## WORK TASK
Repeat the data below exactly. Include each line.

## EXTRACTED INFORMATION
════════

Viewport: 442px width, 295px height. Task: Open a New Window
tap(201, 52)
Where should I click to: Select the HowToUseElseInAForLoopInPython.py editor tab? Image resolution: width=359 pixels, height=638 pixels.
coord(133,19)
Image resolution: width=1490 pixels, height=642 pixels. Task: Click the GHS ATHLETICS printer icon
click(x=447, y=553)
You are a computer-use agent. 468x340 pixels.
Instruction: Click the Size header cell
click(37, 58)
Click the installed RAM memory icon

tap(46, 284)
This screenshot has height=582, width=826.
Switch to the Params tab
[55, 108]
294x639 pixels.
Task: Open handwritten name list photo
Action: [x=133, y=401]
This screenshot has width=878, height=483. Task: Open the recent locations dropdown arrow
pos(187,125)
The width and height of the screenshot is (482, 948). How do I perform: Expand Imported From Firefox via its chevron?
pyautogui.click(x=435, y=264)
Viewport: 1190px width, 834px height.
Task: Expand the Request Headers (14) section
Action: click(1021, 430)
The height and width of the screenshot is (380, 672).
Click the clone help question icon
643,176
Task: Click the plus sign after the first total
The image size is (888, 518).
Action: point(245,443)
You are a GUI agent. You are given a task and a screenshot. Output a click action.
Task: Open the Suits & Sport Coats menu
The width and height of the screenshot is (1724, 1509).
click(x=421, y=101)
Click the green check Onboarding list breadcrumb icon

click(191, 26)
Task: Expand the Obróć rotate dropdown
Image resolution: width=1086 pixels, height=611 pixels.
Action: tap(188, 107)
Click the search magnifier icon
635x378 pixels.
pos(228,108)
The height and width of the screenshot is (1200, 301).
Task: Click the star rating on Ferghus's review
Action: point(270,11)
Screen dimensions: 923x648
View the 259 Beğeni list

════════

## RESULT BELOW
Viewport: 442px width, 295px height. Task: Open a New Window
tap(201, 52)
Where should I click to: Select the HowToUseElseInAForLoopInPython.py editor tab? Image resolution: width=359 pixels, height=638 pixels.
coord(133,19)
Image resolution: width=1490 pixels, height=642 pixels. Task: Click the GHS ATHLETICS printer icon
click(x=447, y=553)
You are a computer-use agent. 468x340 pixels.
Instruction: Click the Size header cell
click(37, 58)
Click the installed RAM memory icon

tap(46, 284)
This screenshot has height=582, width=826.
Switch to the Params tab
[55, 108]
294x639 pixels.
Task: Open handwritten name list photo
Action: [x=133, y=401]
This screenshot has width=878, height=483. Task: Open the recent locations dropdown arrow
pos(187,125)
The width and height of the screenshot is (482, 948). How do I perform: Expand Imported From Firefox via its chevron?
pyautogui.click(x=435, y=264)
Viewport: 1190px width, 834px height.
Task: Expand the Request Headers (14) section
Action: click(1021, 430)
The height and width of the screenshot is (380, 672).
Click the clone help question icon
643,176
Task: Click the plus sign after the first total
The image size is (888, 518).
Action: point(245,443)
You are a GUI agent. You are given a task and a screenshot. Output a click action.
Task: Open the Suits & Sport Coats menu
The width and height of the screenshot is (1724, 1509).
click(x=421, y=101)
Click the green check Onboarding list breadcrumb icon

click(191, 26)
Task: Expand the Obróć rotate dropdown
Image resolution: width=1086 pixels, height=611 pixels.
Action: tap(188, 107)
Click the search magnifier icon
635x378 pixels.
pos(228,108)
The height and width of the screenshot is (1200, 301).
Task: Click the star rating on Ferghus's review
Action: point(270,11)
Screen dimensions: 923x648
View the 259 Beğeni list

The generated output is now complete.